# Your goal
Pictures do not belong in the copy. Write out exactly the lines from the one containing "Image resolution: width=1568" through the end of the data.

(Pixel coordinate grounding data)

..............................

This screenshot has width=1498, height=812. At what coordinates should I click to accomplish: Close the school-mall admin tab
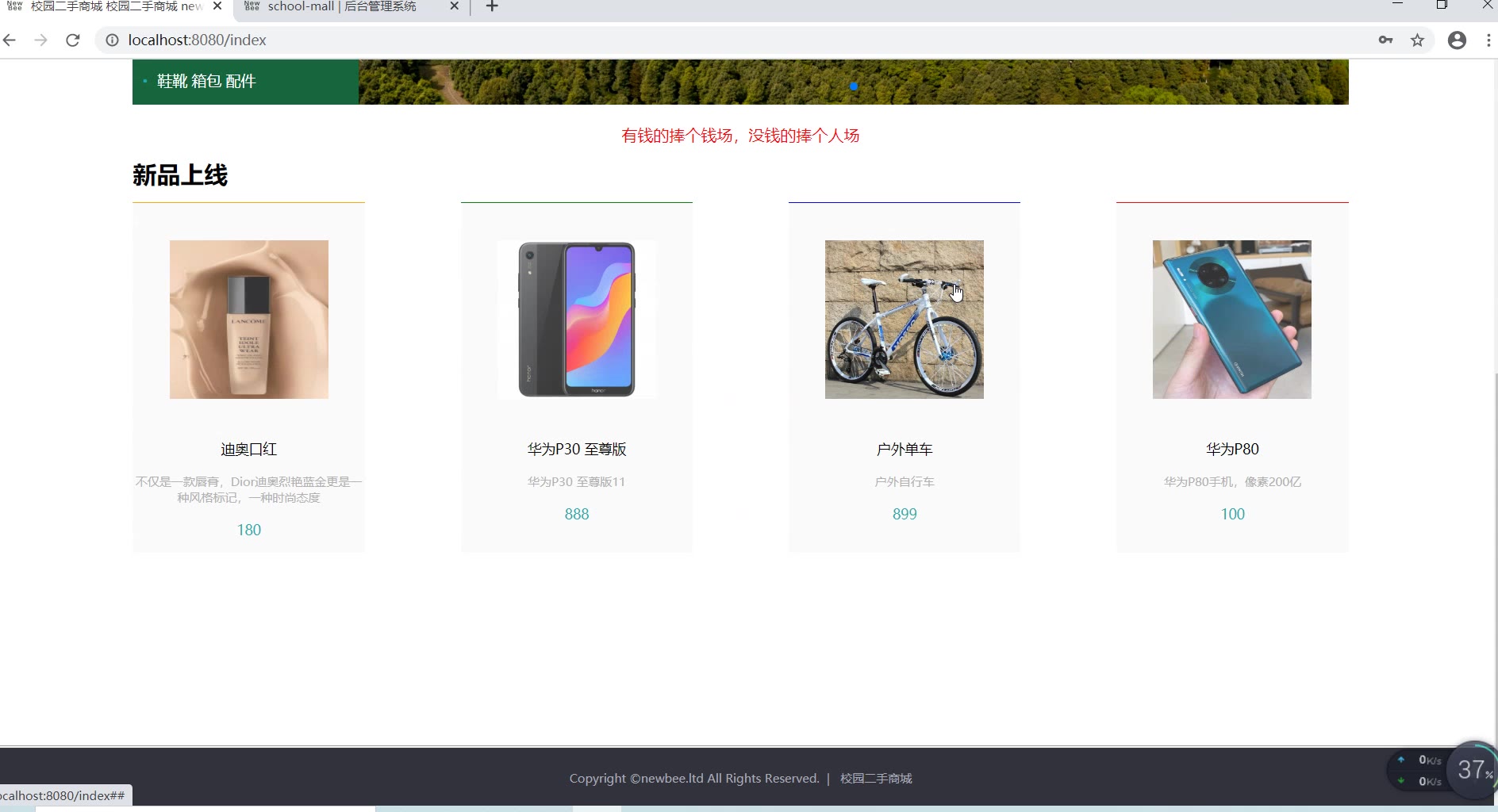pos(454,6)
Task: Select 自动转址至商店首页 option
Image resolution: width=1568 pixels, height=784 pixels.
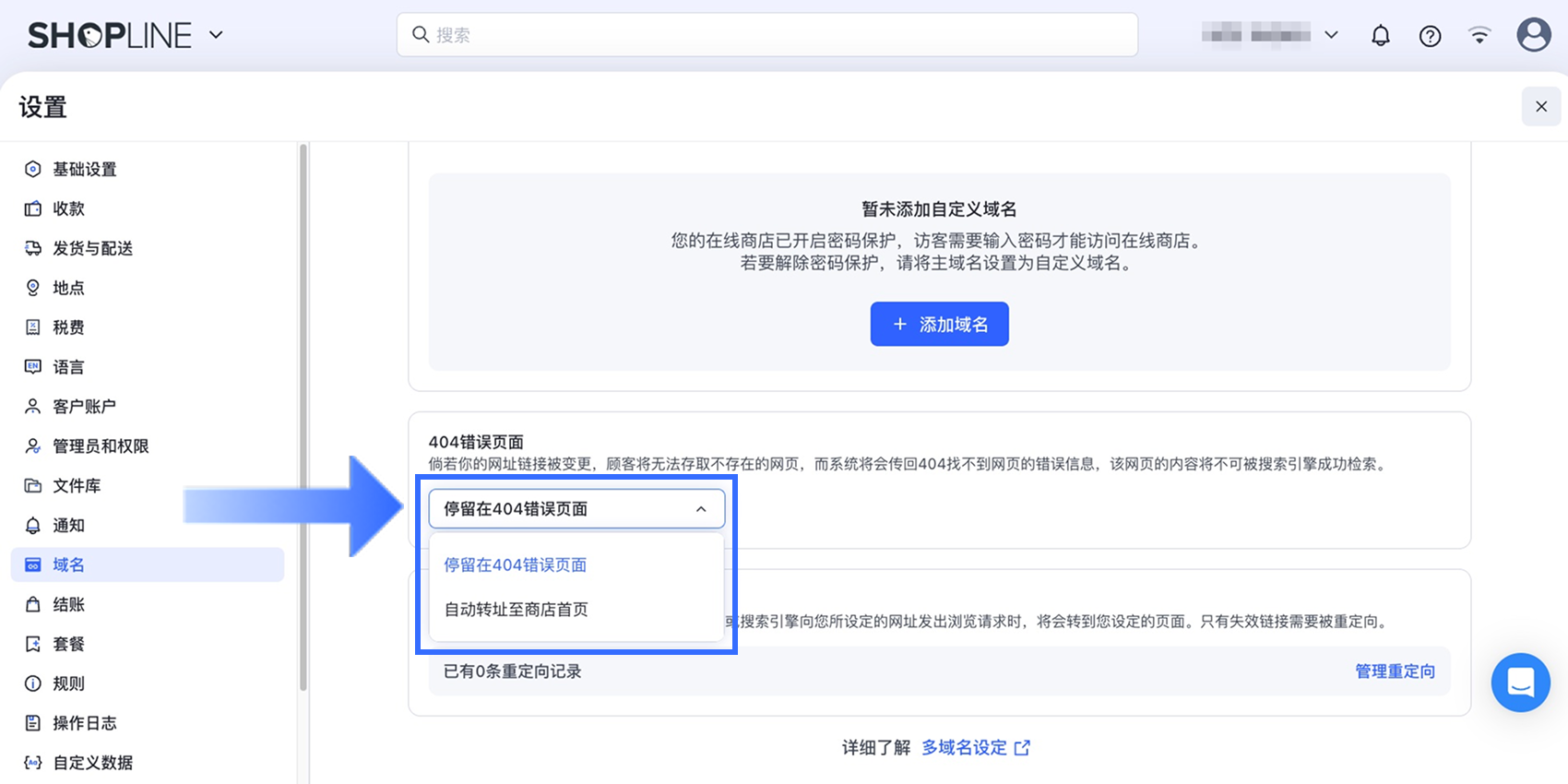Action: pyautogui.click(x=517, y=609)
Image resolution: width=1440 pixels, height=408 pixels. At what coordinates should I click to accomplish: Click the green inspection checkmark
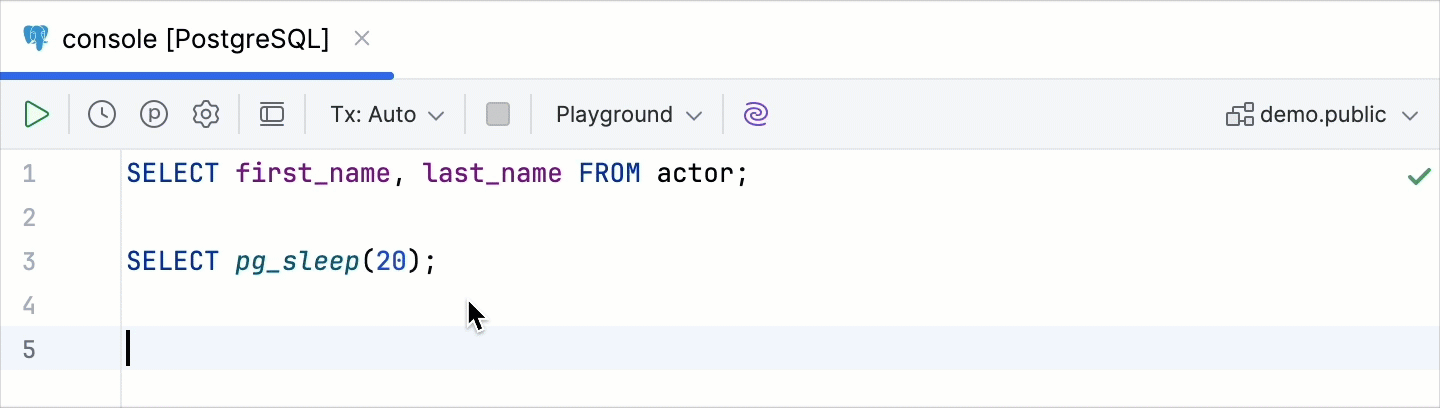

..............................

# Answer section
Image resolution: width=1568 pixels, height=784 pixels.
Action: pyautogui.click(x=517, y=609)
Image resolution: width=1440 pixels, height=408 pixels. At what coordinates should I click to accomplish: Click the green inspection checkmark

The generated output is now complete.